Reproducibility and validity of the DynaPort KneeTest
Author(s) -
Mokkink Lidwine B.,
Terwee Caroline B.,
van der Slikke Rienk M. A.,
van Lummel Rob C.,
Benink Rob J.,
Bouter Lex M.,
de Vet Henrica C. W.
Publication year - 2005
Publication title -
arthritis care & research
Language(s) - English
Resource type - Journals
eISSN - 1529-0131
pISSN - 0004-3591
DOI - 10.1002/art.21167
Subject(s) - intraclass correlation , reproducibility , cronbach's alpha , construct validity , physical therapy , medicine , reliability (semiconductor) , osteoarthritis , criterion validity , quality of life (healthcare) , physical medicine and rehabilitation , psychometrics , statistics , mathematics , clinical psychology , pathology , power (physics) , physics , alternative medicine , nursing , quantum mechanics
Objective To determine the reproducibility and validity of the DynaPort KneeTest, a performance‐based test that measures quality of movement of patients undergoing total knee replacement (TKR).
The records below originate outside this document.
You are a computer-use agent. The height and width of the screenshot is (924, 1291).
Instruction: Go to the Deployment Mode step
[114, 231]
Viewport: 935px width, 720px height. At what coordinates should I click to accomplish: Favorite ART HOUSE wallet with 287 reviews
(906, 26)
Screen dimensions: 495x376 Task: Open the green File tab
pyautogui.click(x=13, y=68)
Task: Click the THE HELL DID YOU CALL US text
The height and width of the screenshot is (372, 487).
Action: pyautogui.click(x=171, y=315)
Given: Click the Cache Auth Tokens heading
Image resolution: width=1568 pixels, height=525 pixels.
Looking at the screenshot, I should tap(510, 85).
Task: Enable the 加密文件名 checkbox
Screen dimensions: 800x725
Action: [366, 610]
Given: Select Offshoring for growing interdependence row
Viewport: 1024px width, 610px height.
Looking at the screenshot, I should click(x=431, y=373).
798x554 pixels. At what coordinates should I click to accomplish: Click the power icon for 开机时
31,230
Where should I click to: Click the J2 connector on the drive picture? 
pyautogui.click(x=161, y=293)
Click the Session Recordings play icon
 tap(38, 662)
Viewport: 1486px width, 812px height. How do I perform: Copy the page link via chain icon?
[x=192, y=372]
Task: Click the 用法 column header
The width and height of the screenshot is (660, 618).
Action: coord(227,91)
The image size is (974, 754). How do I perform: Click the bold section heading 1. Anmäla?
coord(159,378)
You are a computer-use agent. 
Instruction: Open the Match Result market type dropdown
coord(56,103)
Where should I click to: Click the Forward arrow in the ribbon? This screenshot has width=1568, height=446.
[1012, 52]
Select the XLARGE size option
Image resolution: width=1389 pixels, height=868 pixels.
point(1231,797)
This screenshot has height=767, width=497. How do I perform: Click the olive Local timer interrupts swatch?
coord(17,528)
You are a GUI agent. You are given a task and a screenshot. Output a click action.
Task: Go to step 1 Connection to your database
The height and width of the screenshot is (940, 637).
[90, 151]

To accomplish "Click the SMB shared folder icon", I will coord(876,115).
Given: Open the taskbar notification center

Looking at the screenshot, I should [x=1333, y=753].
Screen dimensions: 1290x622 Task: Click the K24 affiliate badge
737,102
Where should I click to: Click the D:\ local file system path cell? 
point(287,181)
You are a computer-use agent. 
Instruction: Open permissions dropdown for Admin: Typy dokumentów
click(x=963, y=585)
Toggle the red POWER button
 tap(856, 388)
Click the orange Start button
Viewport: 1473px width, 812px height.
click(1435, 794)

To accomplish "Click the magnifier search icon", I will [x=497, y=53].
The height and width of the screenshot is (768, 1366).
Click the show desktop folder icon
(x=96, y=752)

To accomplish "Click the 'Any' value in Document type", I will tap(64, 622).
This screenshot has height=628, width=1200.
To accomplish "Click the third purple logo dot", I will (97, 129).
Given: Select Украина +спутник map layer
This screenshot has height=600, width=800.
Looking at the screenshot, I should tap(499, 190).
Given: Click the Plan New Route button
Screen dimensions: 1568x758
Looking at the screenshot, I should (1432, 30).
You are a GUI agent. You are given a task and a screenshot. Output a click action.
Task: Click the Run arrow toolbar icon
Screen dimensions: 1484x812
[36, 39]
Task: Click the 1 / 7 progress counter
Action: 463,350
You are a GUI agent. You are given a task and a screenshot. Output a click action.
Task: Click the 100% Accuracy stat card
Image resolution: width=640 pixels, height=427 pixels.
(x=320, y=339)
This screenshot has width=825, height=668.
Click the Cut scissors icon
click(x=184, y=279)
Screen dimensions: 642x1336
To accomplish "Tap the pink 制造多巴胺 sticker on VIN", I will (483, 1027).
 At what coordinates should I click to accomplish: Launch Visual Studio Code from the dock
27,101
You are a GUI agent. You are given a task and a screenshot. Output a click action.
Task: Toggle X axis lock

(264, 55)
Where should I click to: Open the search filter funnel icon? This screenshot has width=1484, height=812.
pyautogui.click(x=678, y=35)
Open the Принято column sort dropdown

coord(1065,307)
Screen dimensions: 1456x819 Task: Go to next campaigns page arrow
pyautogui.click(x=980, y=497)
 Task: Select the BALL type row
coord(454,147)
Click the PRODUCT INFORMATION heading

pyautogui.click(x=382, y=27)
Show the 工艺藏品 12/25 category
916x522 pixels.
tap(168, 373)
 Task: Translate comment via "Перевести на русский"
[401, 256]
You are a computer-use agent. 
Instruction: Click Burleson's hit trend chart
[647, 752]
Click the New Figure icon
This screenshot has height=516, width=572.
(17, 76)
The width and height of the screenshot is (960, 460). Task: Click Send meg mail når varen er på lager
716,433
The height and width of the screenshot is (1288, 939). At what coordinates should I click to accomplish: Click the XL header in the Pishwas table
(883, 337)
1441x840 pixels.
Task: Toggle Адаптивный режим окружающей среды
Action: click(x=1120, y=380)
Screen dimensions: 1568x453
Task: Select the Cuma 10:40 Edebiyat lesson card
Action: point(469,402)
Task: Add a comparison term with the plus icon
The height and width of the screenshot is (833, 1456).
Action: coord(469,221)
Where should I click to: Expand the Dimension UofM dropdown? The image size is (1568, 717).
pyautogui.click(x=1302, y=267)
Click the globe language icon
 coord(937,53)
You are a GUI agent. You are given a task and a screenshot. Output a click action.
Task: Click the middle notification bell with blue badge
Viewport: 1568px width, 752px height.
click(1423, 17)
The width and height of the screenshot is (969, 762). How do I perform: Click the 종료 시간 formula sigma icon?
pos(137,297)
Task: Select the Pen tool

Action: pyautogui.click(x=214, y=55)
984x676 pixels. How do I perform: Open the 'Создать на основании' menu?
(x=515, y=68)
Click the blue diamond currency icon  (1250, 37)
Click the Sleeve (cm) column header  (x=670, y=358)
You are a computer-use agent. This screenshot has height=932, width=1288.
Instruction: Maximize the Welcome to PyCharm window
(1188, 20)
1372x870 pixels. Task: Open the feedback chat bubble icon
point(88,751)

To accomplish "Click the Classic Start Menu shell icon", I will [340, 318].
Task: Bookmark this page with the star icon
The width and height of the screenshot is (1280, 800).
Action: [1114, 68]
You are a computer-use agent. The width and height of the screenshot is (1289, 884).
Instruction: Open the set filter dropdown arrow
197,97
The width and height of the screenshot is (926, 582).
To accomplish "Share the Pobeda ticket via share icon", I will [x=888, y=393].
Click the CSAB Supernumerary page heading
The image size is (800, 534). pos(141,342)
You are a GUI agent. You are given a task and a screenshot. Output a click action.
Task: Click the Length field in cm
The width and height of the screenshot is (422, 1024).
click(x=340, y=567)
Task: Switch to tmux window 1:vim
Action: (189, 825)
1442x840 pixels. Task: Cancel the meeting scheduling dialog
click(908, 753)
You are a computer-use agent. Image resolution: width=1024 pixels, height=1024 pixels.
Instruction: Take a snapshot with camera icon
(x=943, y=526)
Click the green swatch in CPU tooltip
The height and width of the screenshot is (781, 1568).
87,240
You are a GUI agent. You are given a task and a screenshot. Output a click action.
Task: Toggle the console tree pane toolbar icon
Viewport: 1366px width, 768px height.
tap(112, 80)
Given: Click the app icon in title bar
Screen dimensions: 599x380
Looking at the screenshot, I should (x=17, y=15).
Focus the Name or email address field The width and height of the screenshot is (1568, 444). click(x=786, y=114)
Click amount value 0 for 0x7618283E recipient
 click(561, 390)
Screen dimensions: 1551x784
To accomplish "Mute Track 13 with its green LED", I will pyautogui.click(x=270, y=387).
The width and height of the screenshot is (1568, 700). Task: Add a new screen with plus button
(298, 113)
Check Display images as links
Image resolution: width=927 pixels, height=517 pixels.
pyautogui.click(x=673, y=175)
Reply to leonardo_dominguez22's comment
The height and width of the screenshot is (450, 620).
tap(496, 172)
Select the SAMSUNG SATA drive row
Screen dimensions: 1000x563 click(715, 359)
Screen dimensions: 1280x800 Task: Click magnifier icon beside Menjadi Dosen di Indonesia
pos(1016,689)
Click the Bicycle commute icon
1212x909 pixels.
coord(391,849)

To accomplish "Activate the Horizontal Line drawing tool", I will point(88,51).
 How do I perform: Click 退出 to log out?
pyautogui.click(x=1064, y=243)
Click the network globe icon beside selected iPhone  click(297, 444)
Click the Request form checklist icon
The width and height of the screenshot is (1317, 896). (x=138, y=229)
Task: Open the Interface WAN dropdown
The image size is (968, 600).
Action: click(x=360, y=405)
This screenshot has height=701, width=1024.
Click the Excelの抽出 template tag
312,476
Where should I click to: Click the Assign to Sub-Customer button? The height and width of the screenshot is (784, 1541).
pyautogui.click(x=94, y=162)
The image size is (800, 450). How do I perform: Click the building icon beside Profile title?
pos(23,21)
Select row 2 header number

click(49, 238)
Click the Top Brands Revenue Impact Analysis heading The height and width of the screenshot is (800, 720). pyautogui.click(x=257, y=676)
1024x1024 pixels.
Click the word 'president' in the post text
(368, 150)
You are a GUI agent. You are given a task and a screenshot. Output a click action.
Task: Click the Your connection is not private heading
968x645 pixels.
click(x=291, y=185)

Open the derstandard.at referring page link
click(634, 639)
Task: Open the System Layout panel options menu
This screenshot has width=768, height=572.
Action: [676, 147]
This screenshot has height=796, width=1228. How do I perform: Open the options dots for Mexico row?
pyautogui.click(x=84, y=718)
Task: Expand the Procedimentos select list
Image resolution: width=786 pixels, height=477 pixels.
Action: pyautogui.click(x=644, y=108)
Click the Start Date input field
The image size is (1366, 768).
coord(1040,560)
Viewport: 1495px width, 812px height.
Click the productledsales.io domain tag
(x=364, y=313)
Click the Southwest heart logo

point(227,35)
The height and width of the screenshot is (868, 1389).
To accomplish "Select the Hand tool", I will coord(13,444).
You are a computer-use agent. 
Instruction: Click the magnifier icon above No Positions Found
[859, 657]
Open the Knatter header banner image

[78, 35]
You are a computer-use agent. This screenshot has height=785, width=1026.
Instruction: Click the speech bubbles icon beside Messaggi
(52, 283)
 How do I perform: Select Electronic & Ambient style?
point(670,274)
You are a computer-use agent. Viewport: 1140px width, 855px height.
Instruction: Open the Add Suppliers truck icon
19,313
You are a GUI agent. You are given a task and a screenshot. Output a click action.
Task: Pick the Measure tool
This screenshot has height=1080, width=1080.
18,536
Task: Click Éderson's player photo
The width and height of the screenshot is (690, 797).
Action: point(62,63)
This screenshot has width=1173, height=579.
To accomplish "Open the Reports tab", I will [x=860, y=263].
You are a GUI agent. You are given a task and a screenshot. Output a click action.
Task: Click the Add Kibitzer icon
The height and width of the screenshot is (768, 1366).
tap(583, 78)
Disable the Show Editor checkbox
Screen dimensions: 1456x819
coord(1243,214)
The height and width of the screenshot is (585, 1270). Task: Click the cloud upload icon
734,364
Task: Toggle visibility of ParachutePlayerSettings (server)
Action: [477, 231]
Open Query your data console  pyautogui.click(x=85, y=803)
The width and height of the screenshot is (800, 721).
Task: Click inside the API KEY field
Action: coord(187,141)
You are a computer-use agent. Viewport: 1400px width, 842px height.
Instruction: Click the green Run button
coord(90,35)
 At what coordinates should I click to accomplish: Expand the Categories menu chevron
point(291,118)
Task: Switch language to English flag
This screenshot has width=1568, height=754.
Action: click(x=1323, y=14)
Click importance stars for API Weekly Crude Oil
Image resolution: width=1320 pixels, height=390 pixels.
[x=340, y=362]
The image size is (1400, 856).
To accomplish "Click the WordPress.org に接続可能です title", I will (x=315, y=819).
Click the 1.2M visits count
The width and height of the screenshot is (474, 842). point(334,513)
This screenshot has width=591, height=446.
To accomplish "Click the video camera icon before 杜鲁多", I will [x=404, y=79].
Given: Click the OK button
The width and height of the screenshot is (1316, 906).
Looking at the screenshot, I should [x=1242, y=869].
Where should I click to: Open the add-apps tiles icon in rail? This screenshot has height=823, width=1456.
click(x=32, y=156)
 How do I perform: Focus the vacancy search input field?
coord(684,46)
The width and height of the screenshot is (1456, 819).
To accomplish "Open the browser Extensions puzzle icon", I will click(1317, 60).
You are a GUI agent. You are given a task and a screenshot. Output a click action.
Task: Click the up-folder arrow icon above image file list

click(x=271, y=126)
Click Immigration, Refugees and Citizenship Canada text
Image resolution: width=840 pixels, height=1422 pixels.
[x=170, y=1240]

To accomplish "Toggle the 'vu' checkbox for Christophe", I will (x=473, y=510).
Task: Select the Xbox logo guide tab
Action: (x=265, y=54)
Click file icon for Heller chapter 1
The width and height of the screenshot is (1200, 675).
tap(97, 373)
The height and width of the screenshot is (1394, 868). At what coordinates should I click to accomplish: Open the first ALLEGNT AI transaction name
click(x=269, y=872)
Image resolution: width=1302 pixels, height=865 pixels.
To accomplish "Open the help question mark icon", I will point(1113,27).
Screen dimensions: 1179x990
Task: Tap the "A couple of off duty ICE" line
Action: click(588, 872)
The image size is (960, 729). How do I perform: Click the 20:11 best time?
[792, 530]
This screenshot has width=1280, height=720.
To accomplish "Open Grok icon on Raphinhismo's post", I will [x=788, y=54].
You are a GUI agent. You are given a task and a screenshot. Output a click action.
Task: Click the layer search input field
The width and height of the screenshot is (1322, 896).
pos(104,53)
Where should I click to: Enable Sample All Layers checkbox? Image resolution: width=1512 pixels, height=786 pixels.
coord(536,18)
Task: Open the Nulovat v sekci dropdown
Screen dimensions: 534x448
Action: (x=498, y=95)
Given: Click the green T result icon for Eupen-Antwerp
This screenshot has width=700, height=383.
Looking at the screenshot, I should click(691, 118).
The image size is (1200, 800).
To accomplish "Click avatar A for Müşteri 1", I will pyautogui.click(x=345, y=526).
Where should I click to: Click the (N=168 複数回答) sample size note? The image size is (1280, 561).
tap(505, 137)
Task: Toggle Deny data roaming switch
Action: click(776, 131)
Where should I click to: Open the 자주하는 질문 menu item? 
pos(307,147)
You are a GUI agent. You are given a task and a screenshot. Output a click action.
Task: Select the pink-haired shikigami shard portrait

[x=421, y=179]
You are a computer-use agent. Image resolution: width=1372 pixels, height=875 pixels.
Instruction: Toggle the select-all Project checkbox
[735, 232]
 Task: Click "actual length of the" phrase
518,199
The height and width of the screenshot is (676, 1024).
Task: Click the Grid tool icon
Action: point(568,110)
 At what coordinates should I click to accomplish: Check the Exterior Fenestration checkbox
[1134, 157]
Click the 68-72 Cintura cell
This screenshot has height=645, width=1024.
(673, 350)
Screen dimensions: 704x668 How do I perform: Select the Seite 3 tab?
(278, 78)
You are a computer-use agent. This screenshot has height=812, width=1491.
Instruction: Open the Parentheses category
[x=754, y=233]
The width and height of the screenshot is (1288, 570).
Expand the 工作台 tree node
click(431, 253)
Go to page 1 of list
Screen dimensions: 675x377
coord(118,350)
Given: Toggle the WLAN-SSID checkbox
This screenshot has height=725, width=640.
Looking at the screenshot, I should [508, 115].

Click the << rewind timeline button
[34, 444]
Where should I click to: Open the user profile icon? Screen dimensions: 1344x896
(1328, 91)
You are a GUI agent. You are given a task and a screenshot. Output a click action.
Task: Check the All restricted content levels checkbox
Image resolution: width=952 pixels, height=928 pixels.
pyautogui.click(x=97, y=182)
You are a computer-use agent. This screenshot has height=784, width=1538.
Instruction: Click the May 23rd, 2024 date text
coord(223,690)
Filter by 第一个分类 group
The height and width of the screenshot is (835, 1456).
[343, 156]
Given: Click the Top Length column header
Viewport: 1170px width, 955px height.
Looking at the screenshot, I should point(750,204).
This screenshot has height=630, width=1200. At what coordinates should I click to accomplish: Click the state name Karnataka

Methods A total of 92 patients with osteoarthritis (OA) of the knee performed the KneeTest twice on the same day; 94 healthy controls performed the KneeTest once. During the test, 29 activities were performed with accelerometers attached to the body. Relevant functional parameters were extracted from the accelerometers. A selection of parameters was used to calculate activity scores, based on the ability of parameters to discriminate between patients and controls (regression analyses). Based on internal consistency analyses (Cronbach's α), redundant activities were removed. Four cluster scores and a total KneeScore were calculated from the remaining activity scores. Reproducibility and validity of the cluster scores and the total KneeScore 2 were assessed. Results Based on internal consistency analyses, the test was reduced to 23 activities. Inter‐ and intraobserver reliability using intraclass correlation coefficients were 0.90 (0.83–0.94) and 0.95 (0.83–0.98), respectively. Limits of inter‐ and intraobserver agreement were –8.3 to 11.3 and –4.2 to 9.0. Construct validity was confirmed by expected correlations with the Western Ontario and McMaster University Osteoarthritis Index physical functioning (0.55), Medical Outcomes Study Short Form‐36 Health Survey physical functioning (0.62), and Knee Society Score function (0.64). Conclusion The KneeTest is a useful performance‐based measure for research in patients with knee OA undergoing TKR, with good reliability and validity. Further research is required to improve its usefulness for clinical practice.